In your code, you will login in once and then catch all parameters as you described, right?
Is the result delivered as JSON?
Lot of questions is’nt it:slight_smile:
I’m the author of https://marshflattsfarm.org.uk and I’m also an OpenHab 2 user though so far I haven’t attempted to integrate NIBE Uplink with OpenHab in any way. Like @yozik04 I’m publishing the parameter values I read from NIBE Uplink using MQTT so that’s how I thought I might get them into OpenHab in the future.
While MQTT should work OK for reading parameter values (e.g. to display the outside temperature in the OpenHab GUI), in order to use the Heat Pump “Manage” facilities (available via the Premium subscription for NIBE Uplink) I suspect we’d want to use some sort of tighter integration than MQTT.
Once you know the list of numeric Parameter IDs you want to retrieve (up to a limit of 15) you can do that via one API call with the Public API using GET https://api.nibeuplink.com/api/v1/systems/{systemId}/parameters (at least according to the API manual - I haven’t actually tried that yet).
The challenge is knowing which set of numeric Parameter IDs apply to a particular Heat Pump installation - they vary by Heat Pump Model and by the presence or absence of optional Heat Pump Accessories in a specific Installation.

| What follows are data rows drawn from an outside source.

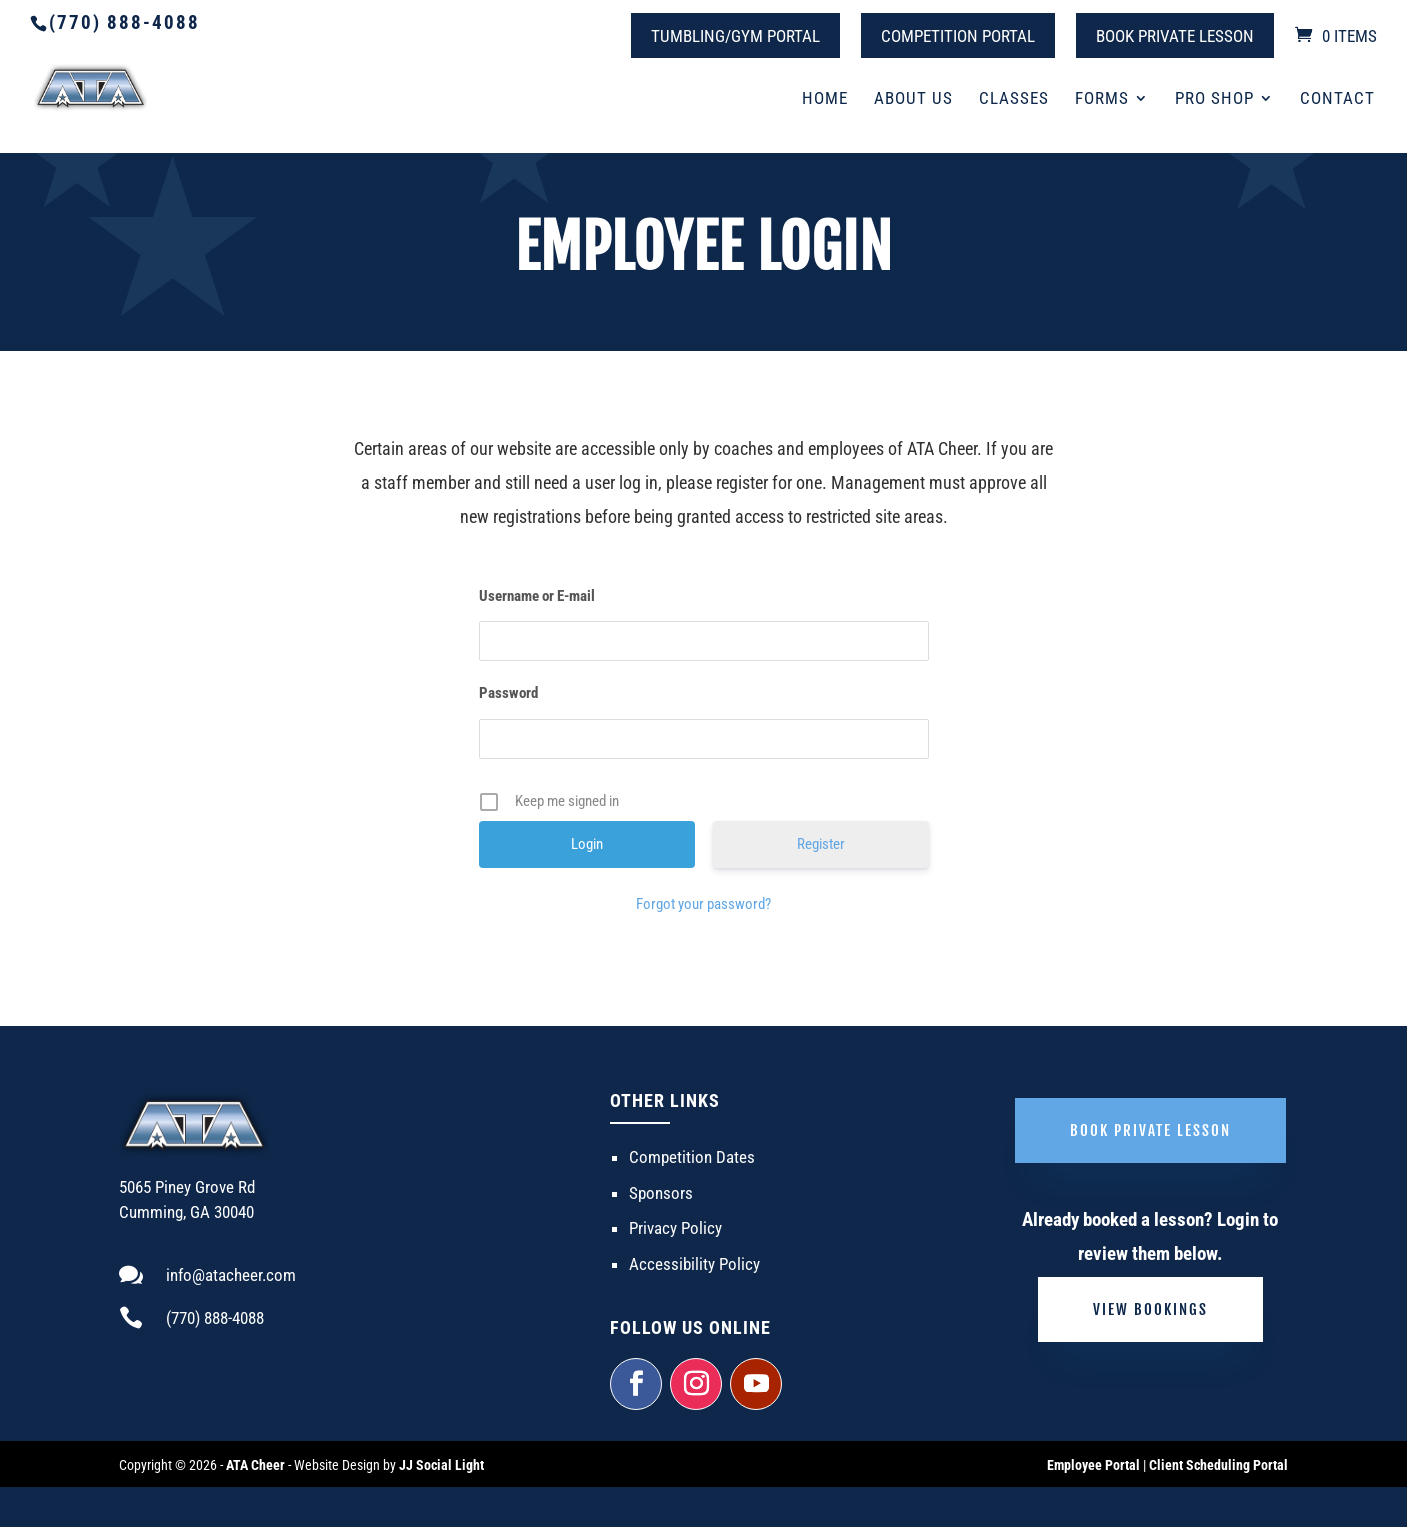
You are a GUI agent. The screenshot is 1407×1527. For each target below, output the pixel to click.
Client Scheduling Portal (1218, 1465)
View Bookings (1150, 1309)
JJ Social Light (441, 1465)
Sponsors (661, 1193)
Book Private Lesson (1175, 36)
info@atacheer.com (231, 1275)
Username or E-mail (537, 596)
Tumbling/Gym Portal (735, 36)
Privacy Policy (675, 1228)
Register (821, 844)
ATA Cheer (255, 1465)
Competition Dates (692, 1157)
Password (508, 693)
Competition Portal (958, 36)
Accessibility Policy (694, 1264)
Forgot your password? (703, 904)
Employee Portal (1093, 1465)
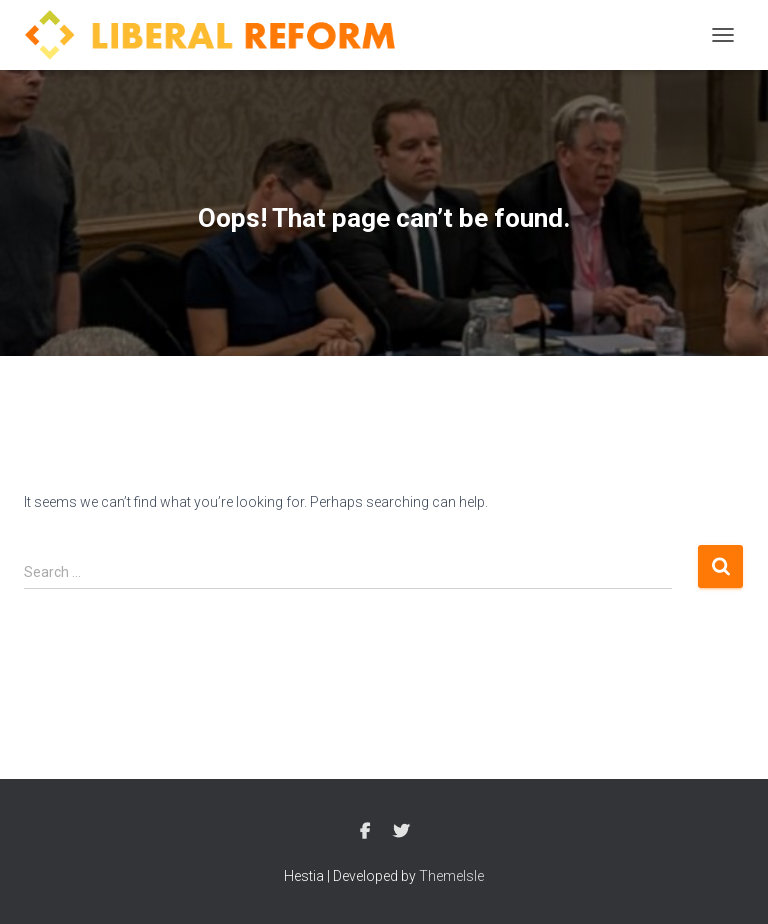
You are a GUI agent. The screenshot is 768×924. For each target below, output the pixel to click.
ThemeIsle (451, 876)
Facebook (365, 832)
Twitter (401, 832)
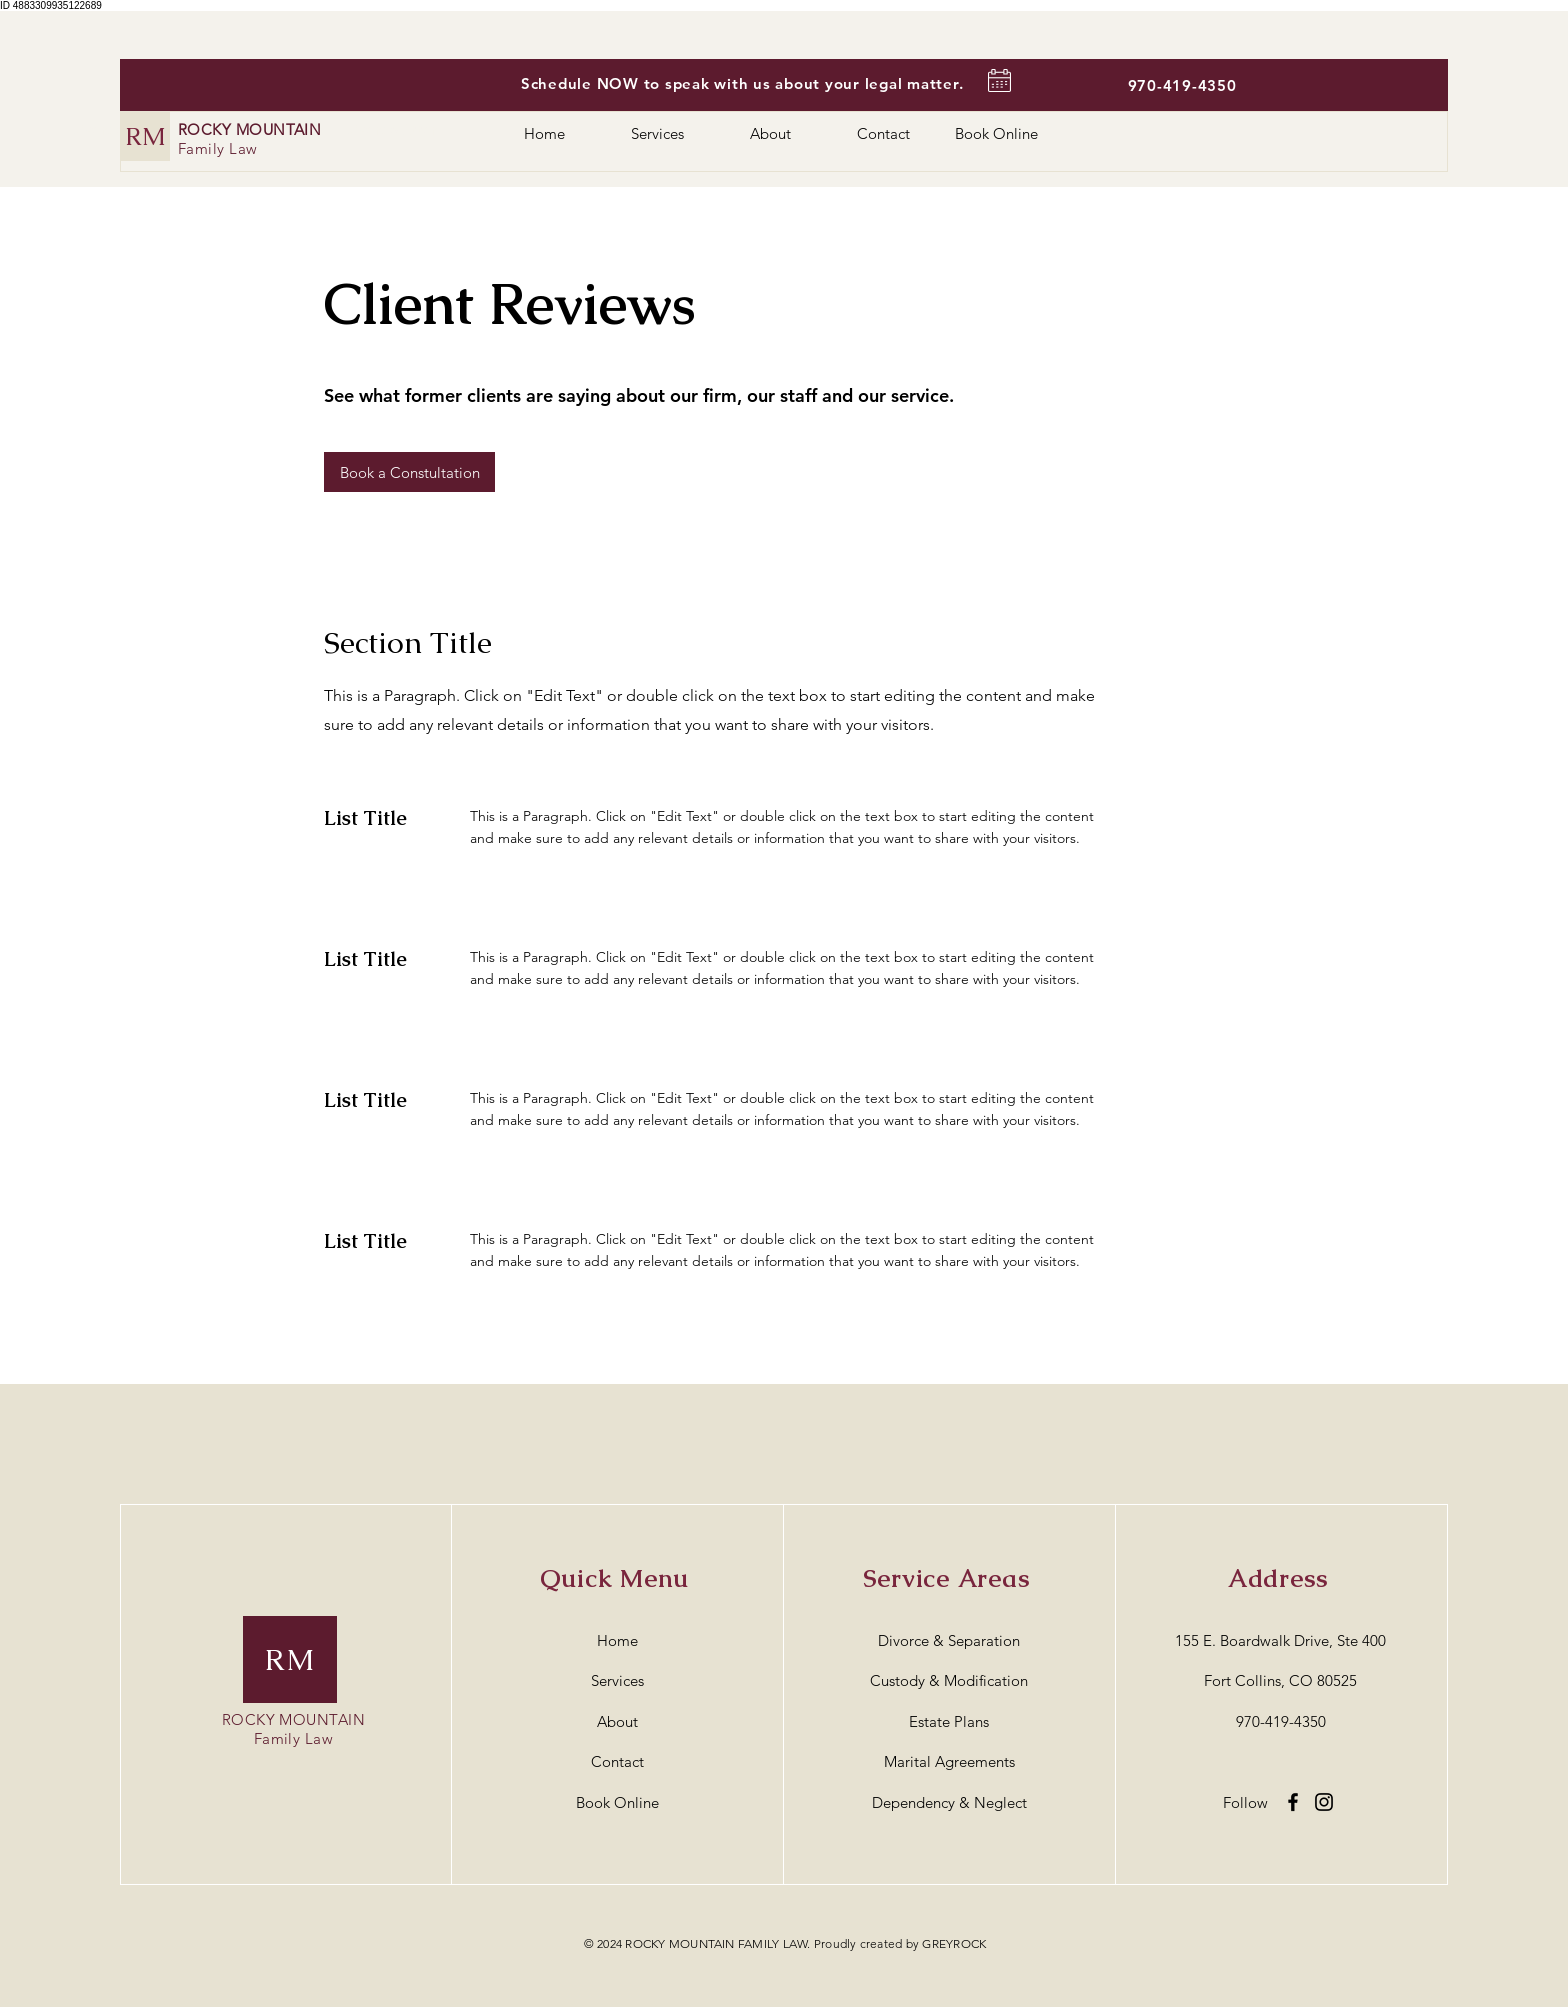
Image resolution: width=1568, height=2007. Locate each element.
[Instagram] (1324, 1802)
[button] (409, 472)
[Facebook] (1293, 1802)
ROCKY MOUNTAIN (249, 129)
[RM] (145, 136)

That’s my excuse for having my script query the “Categories” for a particular Heat Pump “System” (i.e. a particular installation) and then grab the Parameters for each Category (via one API call per Category, and from memory there are 2 Categories for my installation) - plus I wanted to capture all of the available Parameters, and there are more than 15.
Thanks to @Basse_03 for mentioning he was working on this topic when he contacted me via my Blog, which brought me here…
I managed to create an Openhab2 binding for Nibe Uplink. It is written in plain java so it is fully integrated into Openhab.
It is still in an early state of development so it supports only read access currently and only a few parameters.
Reverse engeneering of those undocumented parameters is quite a lot of work and unfortunately it depends on the heat pump model. Currently the binding supports only one generic thing which has one channel for each parameter Id.
Maybe it would be better to have one thing for each specific heatpump model and one thing for each additional module (compressor, exhaust/supply fan module, etc). But that would be a lot of effort.
Hi,
Great work, i will have a closer look asap, but first some questions.
You will make the nibeId once, when you are connected to the link described and then use this nibeId for all further collecting of posts, right?
Is it possible to set up an account without any working heatpump?